:: TASK ITEM ::
Copy exactly, and only, the lines from the line containing "Task: Open View releases overview link" through the last line of the records below, both included.

:: DATA TO PROCESS ::
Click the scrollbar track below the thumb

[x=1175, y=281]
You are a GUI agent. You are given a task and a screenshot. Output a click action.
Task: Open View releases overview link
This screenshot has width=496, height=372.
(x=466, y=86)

:: OUTPUT FOR THIS EXERCISE ::
Task: Open View releases overview link
This screenshot has width=496, height=372.
(x=466, y=86)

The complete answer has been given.